Protected information exchange could aid in Mideast missions
An unclassified project would operate on its own virtual private network and be certified and accredited for official use only.
The problems that complicate the establishment of a common and coherent infrastructure to be used across the intelligence community are keeping Greg Gardner awake at night. The deputy chief information officer for the Office of the Director of National Intelligence said he sees implementing information sharing as his office’s mission.
According to Gardner, a program to support the mission is in the works: the protected information exchange, an unclassified project that would operate on its own virtual private network and be certified and accredited for official use only. Through the exchange, intelligence could be shared on issues such as operating environments in Afghanistan and information on Pakistan, according to Gardner.
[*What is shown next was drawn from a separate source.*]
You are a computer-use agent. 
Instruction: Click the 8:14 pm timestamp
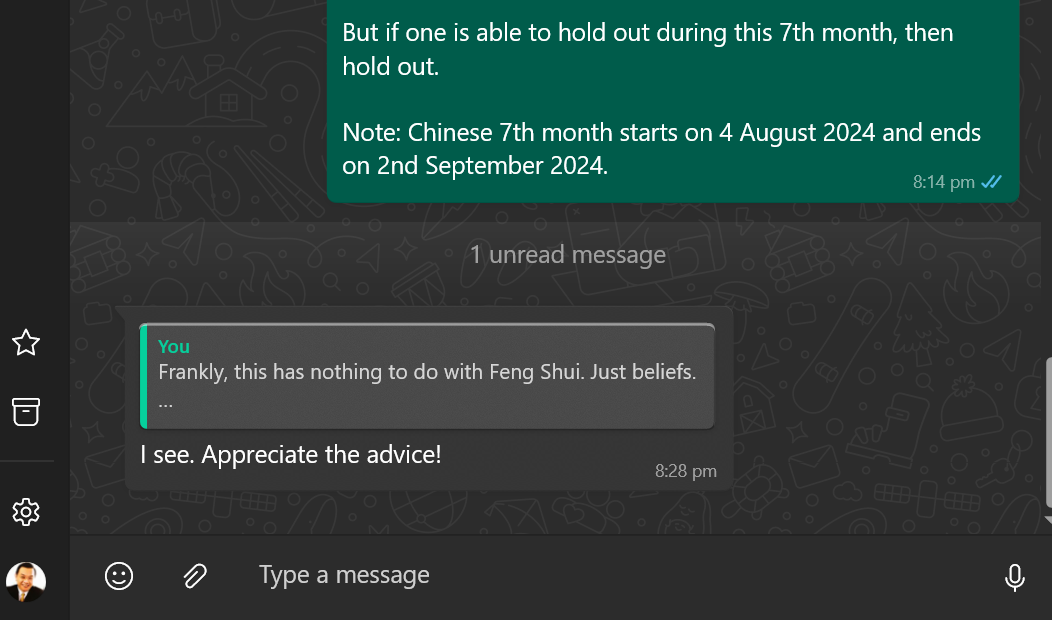943,182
Initially populated by non-military interests, the exchange -- called PIX -- so far targets entities such as the State Department, the U.S. Agency for International Development and non-government organizations. “We want to give them force protection information and communications,” Gardner said at a luncheon presented by the DC chapter of the Armed Forces Communications and Electronics Association.
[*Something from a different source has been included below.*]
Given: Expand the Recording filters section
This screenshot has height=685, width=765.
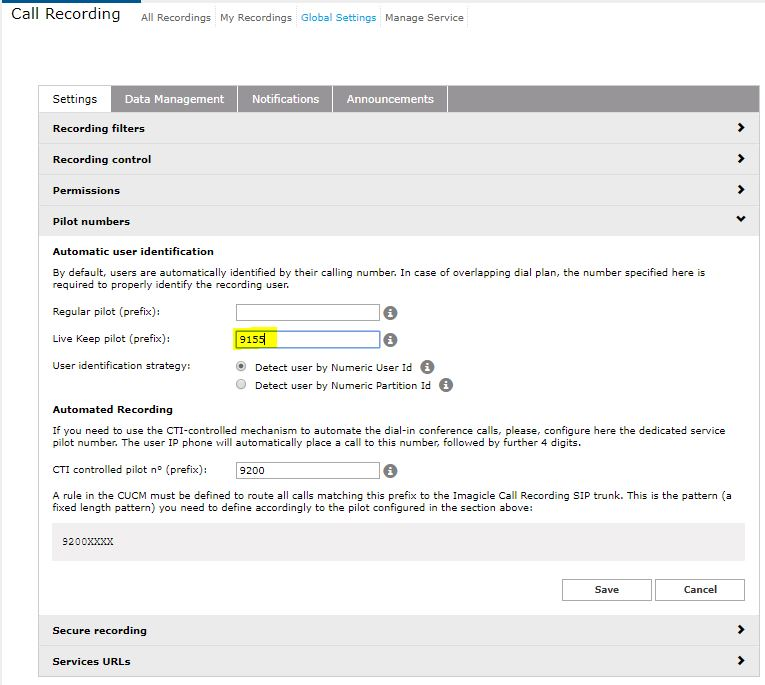Looking at the screenshot, I should click(x=740, y=128).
PIX would operate similar to a wiki, populated with information from users about locales and events. “It’s going to take some time" to build, Gardner said. “We have to convince people that getting out of gmail and Google docs is the way to go. We have a vision for where we want PIX to go, but so far it’s just the infrastructure and a couple small programs I’m not going to identify.”
Creating this kind of data-sharing infrastructure will require the federal government to improve operations as the mission goes on – and “it’s kind of like changing your oil while driving at 60 miles per hour,” Gardner said. He added that multitasking is key to facilitating department-wide information sharing.
“Identity and access management, collaboration tools, production and storage and networks – these are our five swim lanes [for building communications infrastructure across the intelligence community],” Gardner said. “And it needs to be totally reliable and robust.”